Thanks to Floydy's advice on curls my arms look pretty good now and I am really enjoying doing the curls on the cable machines.
Sorry Tachyon, I know this was a week ago nearly but I'm just catching up. I have been looking in on you all but with nothing to post myself, it's best just to read and keep up to date with you all tbh
You're going up with those weights in leaps and bounds, Tachyon, some huge reps there and good, solid lifting. You must be feeling the difference with your health as well as gaining some added muscle, which will always keep those bones and ligaments strong.
Doing arm curls is essential. Not only do they build and define muscle but if you have strong arms, you will find lifting and pushing chest and back exercises easier too, therefore you will be able to keep increasing thew weight and reps in future sessions. Make sure you get plenty of rest after an arms session though as the muscles are much smaller compared to those in the legs, chest etc and you could risk 'over-training' i.e. cause pain, especially in the upper forearm area. Do you use the 'E-Z' bar much, as that is fantastic for bicep growth and tone? One of my favourite exercises, it's just as good loaded with light weights as it is going heavy for 3-5 reps taking it slowly. best if use the seated preacher bench for this though as it gives the lower back some support
Anyway folks, you all look like you're doing well in here with regular running outings and finding the time to do this when you can, which is good.

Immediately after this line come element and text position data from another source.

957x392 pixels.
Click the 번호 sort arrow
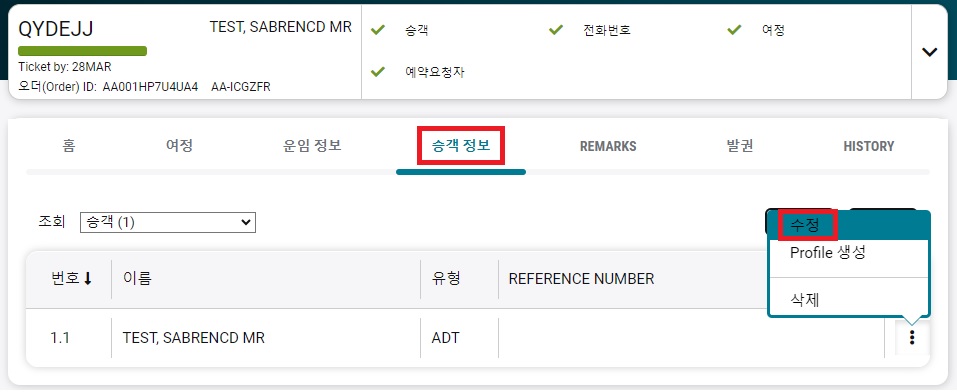(x=87, y=279)
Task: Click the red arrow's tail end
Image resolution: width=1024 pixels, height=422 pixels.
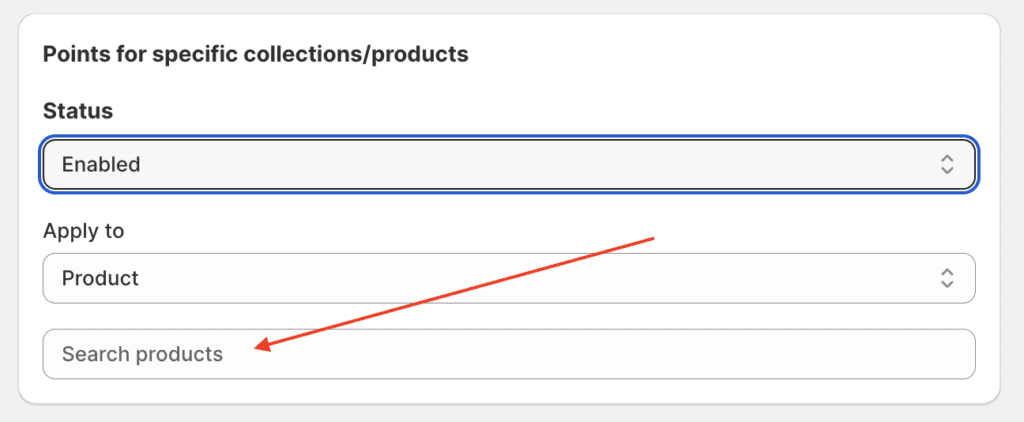Action: coord(652,238)
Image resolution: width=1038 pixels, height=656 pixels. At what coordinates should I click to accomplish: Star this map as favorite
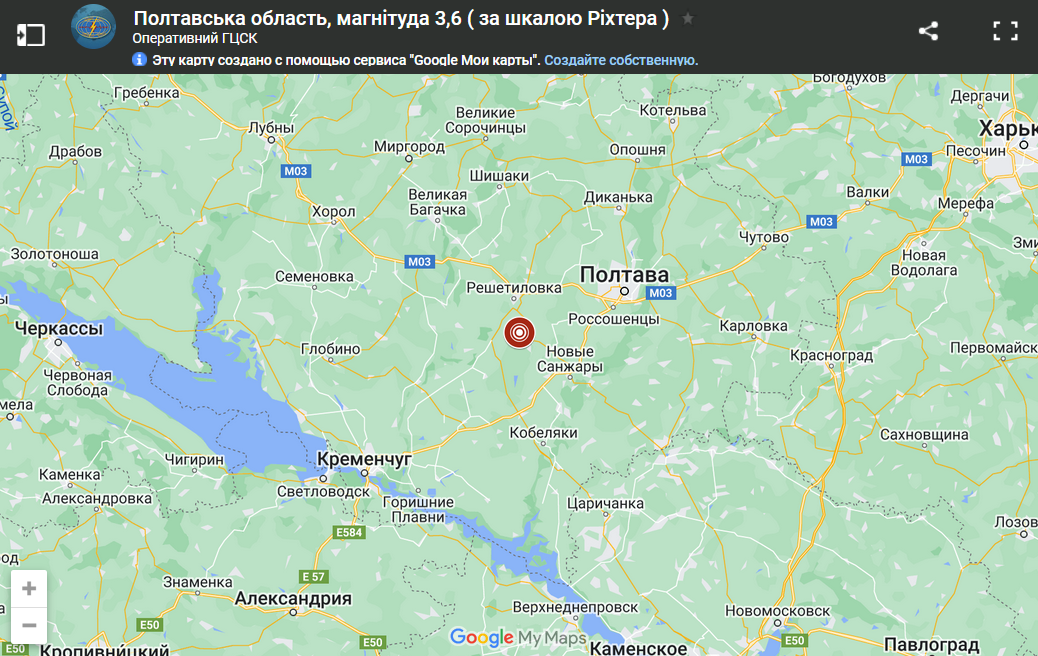(x=688, y=19)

Swimmy, hope you're going on okay healthwise. I know it's hard but even if you can manage a walk now and again it's good for the circulation. Those physio exercises will get you back to some mobility too. Keep at it bud
Hi Katerina, nice to see a newbie in here
Myself, I'm still unable to do anything in the way of exercise. My hernia is out like a golf ball and a few short walks is all I can manage. But I'm sued to it now and staying positive. As soon as the operation is done (and they are now chasing that up apparently), I will then see how things are during my recovery time, get back to work, then look at devising a new training routine. And that will definitely involve getting outdoors and running a bit.